Jun 20, 2006

two recent poems on being a buddhist mom

The ICN
[for Tashi]

Respirator Bubbles
Monitor flashes as IV drips
Fontanelle rises and falls.

Modern Mothering
[for mothers on the day that bears their name]

Are you ready for long term madness?
The experts agree that
Life may never be the same again.
But why attempt to step backward
When the only move possible is forward?
The Buddha and Heraclitus agree
You can't step into the same river twice.

Here is what I know
Not what I necessarily want.
There is no black market in sleep,
No method of storing calmness
No bore well of rest I can dig,
No advance of sanity to pay down.
No way, really,
To prepare for the chaos.

Mothering is
The best I can and will do,
Completely unprepared.

introduction


This is blog about birth, buddhism, and biomedicine.

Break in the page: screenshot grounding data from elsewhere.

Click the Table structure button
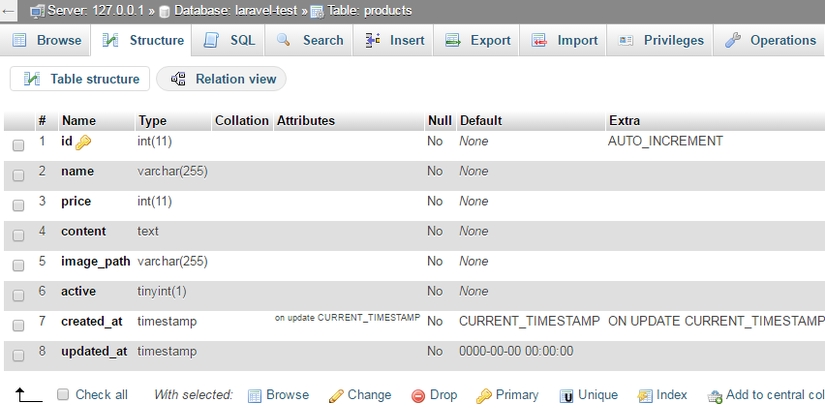[81, 79]
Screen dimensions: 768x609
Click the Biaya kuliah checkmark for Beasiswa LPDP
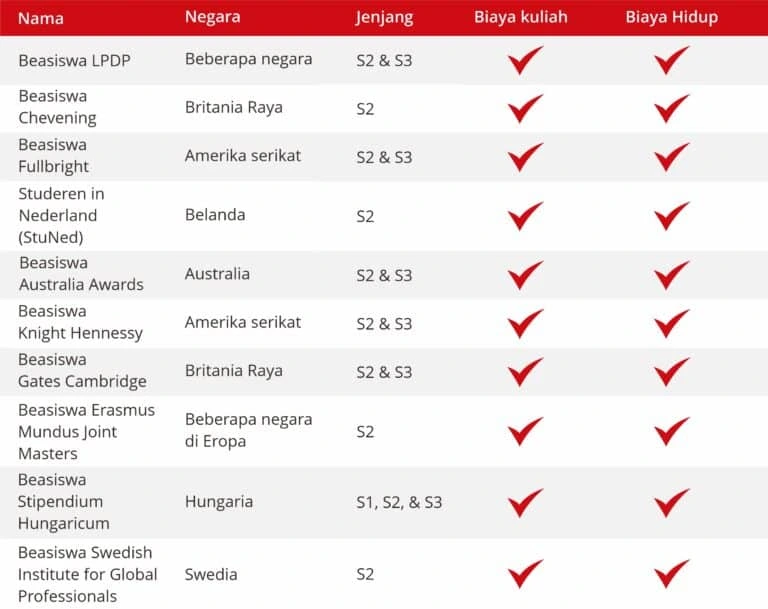tap(525, 60)
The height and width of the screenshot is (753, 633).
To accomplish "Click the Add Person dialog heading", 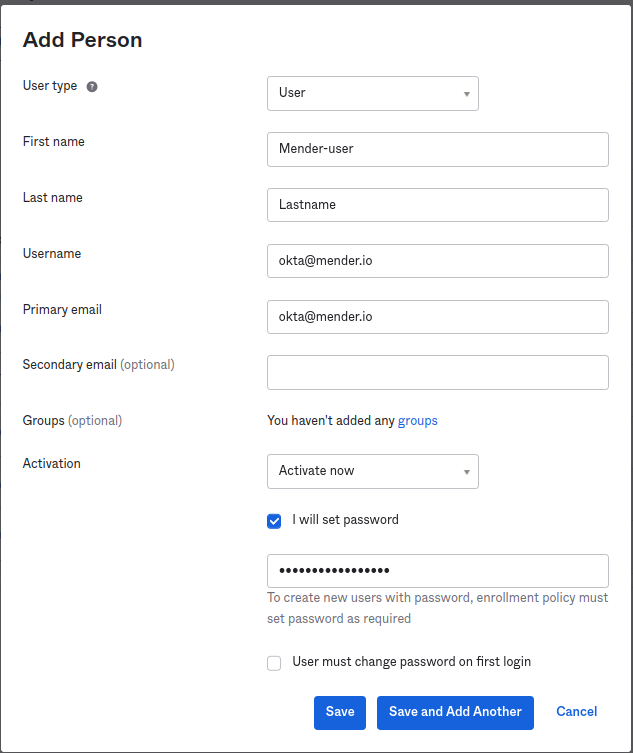I will point(83,41).
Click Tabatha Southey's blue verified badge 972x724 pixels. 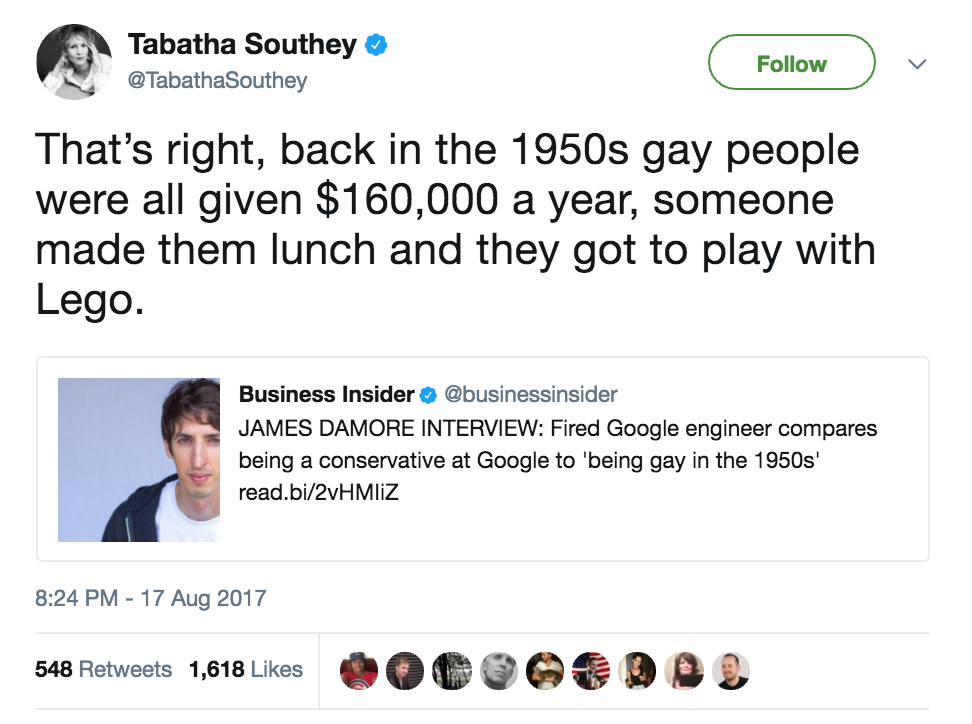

I'm a literary mama interested in birthing from a Buddhist perspective. My first book, Being a Buddhist Nun, covered the life of Buddhist nuns, while this book is about Buddhist Moms. I will be researching Buddhist birthing practices in the Himalayas for the next year, with toddler twins in tow. It am interested in how Buddhism and biomedicine shape birthing practices in teh Zangskar region of the Indian Himalayas as birth moves from the home into the hospital. The blog will cover Buddhist and biomedical perspectives on birthing in Zangskar. I will write about women who gave birth at home and those who do so in the hospital, as well as the doctors and midwives who attend these births. What are the main concerns these women have and where do they agree or disagree? I hope to look at birth from a number of perspectives, so that a single narrative, Rashomon-like, fragments into many stories, each equally valuable.